| Stored data entries |
*-*-*

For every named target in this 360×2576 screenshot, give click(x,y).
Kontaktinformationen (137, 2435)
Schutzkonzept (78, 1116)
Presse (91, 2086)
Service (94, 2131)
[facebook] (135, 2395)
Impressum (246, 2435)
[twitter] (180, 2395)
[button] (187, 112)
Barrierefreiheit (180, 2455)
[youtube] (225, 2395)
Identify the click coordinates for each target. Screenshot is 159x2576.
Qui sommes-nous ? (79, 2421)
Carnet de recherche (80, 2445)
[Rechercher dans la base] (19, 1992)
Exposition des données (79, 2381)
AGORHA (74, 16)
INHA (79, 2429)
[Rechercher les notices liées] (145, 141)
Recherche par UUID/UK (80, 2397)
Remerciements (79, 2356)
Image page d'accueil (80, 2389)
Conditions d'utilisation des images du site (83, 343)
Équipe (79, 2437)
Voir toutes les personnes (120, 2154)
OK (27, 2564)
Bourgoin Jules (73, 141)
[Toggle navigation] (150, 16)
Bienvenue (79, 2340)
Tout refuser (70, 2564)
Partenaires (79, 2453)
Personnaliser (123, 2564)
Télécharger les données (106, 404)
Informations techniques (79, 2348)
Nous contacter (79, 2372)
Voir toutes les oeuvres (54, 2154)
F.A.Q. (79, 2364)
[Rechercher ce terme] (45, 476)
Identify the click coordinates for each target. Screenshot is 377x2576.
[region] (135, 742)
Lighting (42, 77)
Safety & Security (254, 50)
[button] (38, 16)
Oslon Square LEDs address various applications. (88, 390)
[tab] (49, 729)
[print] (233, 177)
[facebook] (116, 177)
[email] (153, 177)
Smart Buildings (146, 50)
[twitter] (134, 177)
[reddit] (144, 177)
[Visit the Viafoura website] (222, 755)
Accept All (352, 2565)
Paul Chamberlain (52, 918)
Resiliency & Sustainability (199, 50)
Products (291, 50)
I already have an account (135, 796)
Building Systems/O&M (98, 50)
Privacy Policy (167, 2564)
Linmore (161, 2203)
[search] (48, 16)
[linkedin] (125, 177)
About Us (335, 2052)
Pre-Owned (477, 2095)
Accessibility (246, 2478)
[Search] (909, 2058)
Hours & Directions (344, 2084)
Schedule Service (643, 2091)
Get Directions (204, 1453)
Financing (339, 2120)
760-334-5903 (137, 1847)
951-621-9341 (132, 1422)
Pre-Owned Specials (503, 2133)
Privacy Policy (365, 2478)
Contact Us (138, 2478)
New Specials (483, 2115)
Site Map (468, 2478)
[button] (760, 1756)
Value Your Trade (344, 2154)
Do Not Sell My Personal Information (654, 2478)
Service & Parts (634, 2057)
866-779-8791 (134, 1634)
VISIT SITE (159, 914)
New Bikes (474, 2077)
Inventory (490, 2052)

*-*-*

| The task |
Set out exactly the run of lines that begins at the line holding "Contact Us (138, 2478)" and ends at the last line of the data.

| Exercise output |
Contact Us (138, 2478)
New Specials (483, 2115)
Site Map (468, 2478)
[button] (760, 1756)
Value Your Trade (344, 2154)
Do Not Sell My Personal Information (654, 2478)
Service & Parts (634, 2057)
866-779-8791 (134, 1634)
VISIT SITE (159, 914)
New Bikes (474, 2077)
Inventory (490, 2052)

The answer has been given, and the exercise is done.